When it was first announced that the game was to take place in an unnamed African nation, and the first videos emerged showing the enemies involved, there were inevitable discussions about the game's appropriateness with respect to race. At the time, there seemed to be a good deal of sensitivity towards the fact that your partner Sheva has a noticeably lighter skin tone than your enemies. That concern has since died down considerably, and in my estimation, rightfully so. The game happens to be set in Africa, and as such, the enemies are necessarily the native inhabitants. It is outside the scope of a simple review to discuss why this became an issue here, but not in the Spain of Resident Evil 4. But another recent example does come to mind. While Call of Duty 4's "ripped from the headlines" narrative required the wholesale slaughter of unspecified Middle Eastern characters, it barely raised an eyebrow as far as racial overtones were concerned. Yet there were certainly some rumblings at the notion of Japanese enemies in Call of Duty: World at War. It seems a similar situation, but I don't know that I understand (nor could articulate if I did) the reason for the differences in perception between titles in these cases.

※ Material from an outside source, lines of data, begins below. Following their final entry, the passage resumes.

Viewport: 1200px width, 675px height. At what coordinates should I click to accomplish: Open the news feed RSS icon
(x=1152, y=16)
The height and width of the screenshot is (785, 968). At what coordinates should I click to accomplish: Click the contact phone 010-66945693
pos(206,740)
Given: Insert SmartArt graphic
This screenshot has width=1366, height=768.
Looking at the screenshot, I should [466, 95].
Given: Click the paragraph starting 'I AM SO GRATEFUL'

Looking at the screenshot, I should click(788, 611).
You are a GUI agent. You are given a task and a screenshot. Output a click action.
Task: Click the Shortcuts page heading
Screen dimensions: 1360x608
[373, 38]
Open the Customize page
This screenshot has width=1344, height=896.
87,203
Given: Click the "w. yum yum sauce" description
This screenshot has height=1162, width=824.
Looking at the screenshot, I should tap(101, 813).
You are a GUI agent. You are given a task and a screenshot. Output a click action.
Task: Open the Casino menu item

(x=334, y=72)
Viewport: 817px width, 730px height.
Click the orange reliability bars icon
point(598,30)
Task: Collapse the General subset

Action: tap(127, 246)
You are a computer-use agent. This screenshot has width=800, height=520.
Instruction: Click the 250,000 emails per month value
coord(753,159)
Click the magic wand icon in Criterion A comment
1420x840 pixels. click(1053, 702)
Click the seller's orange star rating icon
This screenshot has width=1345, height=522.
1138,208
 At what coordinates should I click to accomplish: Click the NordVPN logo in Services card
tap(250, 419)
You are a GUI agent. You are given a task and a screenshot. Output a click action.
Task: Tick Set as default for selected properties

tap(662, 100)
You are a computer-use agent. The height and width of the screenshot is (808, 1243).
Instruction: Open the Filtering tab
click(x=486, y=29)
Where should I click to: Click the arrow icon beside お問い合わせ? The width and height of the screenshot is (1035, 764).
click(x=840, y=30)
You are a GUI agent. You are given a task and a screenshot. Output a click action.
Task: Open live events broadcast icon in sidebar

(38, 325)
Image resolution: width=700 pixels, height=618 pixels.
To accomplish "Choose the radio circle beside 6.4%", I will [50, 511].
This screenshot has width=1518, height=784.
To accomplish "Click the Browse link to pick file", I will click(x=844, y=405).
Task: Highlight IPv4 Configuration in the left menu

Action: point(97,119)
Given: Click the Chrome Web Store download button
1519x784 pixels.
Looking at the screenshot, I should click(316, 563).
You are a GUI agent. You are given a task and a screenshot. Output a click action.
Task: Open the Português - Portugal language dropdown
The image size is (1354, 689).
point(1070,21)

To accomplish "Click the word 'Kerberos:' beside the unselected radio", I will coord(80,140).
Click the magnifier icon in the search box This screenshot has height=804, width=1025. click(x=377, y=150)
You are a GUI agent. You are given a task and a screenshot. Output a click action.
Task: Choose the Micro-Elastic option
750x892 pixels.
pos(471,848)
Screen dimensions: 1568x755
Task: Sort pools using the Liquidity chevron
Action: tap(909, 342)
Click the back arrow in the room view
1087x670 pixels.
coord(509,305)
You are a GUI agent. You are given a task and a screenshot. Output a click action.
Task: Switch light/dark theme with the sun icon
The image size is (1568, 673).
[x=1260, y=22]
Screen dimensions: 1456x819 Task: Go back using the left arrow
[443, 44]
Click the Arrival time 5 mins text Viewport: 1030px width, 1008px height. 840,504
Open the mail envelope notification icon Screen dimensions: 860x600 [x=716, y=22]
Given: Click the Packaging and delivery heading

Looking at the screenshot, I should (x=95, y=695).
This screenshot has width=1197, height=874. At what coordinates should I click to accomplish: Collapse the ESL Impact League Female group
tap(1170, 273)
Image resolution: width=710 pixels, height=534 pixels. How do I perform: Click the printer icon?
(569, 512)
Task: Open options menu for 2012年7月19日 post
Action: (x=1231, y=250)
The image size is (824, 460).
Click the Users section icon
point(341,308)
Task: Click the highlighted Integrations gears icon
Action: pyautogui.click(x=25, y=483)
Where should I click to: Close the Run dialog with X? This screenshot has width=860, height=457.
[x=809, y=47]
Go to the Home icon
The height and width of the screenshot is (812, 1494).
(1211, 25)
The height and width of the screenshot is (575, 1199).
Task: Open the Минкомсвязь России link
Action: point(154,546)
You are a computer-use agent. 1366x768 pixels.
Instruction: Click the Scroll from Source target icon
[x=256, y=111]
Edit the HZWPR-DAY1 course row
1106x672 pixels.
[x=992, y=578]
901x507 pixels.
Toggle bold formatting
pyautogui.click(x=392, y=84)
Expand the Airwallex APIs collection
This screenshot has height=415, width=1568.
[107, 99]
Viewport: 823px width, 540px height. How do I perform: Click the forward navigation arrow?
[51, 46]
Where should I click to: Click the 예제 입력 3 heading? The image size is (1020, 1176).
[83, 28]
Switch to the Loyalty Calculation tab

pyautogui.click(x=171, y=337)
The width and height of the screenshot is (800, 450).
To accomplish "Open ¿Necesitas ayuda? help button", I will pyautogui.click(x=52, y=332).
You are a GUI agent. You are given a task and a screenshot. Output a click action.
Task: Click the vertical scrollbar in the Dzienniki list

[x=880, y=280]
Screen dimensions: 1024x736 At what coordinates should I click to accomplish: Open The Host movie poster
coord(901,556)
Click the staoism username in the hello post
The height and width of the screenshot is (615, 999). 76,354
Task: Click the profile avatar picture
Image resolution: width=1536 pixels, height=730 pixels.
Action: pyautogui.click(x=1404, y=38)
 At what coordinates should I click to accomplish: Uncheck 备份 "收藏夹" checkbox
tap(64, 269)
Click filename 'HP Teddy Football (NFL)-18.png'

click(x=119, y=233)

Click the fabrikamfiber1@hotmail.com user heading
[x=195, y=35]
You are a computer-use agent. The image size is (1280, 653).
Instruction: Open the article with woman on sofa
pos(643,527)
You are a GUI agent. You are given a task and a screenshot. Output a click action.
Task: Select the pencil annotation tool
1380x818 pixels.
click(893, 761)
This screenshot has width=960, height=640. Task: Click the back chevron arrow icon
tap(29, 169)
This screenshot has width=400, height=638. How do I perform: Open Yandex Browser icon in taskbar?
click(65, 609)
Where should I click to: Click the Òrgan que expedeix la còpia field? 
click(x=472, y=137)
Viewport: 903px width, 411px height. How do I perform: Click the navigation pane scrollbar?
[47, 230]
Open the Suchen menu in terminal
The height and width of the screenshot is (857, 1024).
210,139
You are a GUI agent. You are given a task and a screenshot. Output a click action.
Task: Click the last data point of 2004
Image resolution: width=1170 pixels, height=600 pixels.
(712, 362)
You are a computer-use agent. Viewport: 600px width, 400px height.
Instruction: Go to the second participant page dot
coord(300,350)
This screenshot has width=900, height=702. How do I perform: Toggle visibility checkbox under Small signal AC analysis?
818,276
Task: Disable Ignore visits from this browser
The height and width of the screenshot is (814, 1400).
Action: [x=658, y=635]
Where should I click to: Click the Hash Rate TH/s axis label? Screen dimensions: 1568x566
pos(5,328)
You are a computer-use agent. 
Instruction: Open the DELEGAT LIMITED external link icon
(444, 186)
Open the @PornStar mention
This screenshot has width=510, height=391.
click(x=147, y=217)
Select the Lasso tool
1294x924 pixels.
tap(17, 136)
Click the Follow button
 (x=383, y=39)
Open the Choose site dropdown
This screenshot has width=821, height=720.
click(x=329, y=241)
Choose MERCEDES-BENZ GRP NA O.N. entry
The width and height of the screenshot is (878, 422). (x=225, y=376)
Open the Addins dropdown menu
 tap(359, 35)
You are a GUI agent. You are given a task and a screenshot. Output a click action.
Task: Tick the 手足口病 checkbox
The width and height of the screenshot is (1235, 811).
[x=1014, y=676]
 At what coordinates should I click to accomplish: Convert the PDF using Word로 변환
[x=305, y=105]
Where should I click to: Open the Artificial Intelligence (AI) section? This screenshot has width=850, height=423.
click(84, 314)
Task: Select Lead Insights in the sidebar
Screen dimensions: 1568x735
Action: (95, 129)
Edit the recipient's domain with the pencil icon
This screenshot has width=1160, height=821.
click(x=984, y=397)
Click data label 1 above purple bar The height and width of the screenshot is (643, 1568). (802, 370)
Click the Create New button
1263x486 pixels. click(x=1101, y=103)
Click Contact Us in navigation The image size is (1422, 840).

Though Resident Evil 5 had the difficult task of following its critically acclaimed predecessor, it largely succeeds by changing relatively little. While this might be disappointing to some, Capcom can certainly not be expected to go back to the drawing board each time it releases another title in the series. The production values are top notch, and overall it is an enjoyable experience. While possible to play alone, the game shines when playing cooperatively with a friend, and it would be surprising if that mechanic were not present in the inevitable Resident Evil 6.